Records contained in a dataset
⁂

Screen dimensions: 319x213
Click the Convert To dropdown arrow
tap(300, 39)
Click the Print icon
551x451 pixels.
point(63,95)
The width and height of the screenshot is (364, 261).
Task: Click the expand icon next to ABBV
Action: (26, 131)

⁂

> _Problem to solve_: Turn every one of the items above into a numbered list, leaving out any blank lines.

> _Answer for the task_:
1. Screen dimensions: 319x213
2. Click the Convert To dropdown arrow
3. tap(300, 39)
4. Click the Print icon
5. 551x451 pixels.
6. point(63,95)
7. The width and height of the screenshot is (364, 261).
8. Task: Click the expand icon next to ABBV
9. Action: (26, 131)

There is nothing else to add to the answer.